A view from the scene of a suicide car bomb blast in Kabul December 5, 2007. A suicide bomber targeted a bus carrying Afghan army personnel in Kabul on Wednesday, killing at least 13 people and wounding 20. [Agencies]

Mohammad Ashraf, 13, was praying inside a mosque when the flying shrapnel and glass cut through his flesh, his father Mohammad Akram said.

"My other 8-year-old son was also wounded in the same mosque," Akram said.

There has been a spate of attacks in recent months on buses carrying Afghan security forces as they commute to work in the morning.

On September 29, a suicide bomber blew himself up inside an army bus in Kabul, killing 28 soldiers and two civilians. In June, another bomb ripped through a bus carrying police instructors in Kabul, killing 35 people.

Militants have launched more than 133 suicide attacks this year — a record number. At least 6,200 people have died in insurgency-related violence in 2007, also a record, according to an Associated Press tally of figures from Afghan and Western officials.

Suicide attacks frequently target international and Afghan security forces, but most of the casualties are civilian passers-by.

In southern Afghanistan, US-led coalition troops killed several Taliban militants during raids on compounds in Garmser district on Wednesday, the coalition said in a statement.
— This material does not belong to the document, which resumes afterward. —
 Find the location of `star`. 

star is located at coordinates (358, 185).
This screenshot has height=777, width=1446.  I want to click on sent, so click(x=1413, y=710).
The troops "targeted an individual believed to be associated with weapons smuggling operations in the province," it said. "While performing a search of one of the compounds, coalition forces killed several armed militants who posed an imminent threat."

Separately, an explosion struck a patrol of NATO-led troops in southern Afghanistan on Tuesday, leaving one soldier dead and two others wounded, the alliance said in a statement.

CHRONOLOGY-Attacks in Afghan capital Kabul in 2007

The hardline Islamist Taliban have killed at least 200 civilians in more than 140 suicide attacks this year around the country in a campaign to oust the pro-Western Afghan government and eject foreign troops.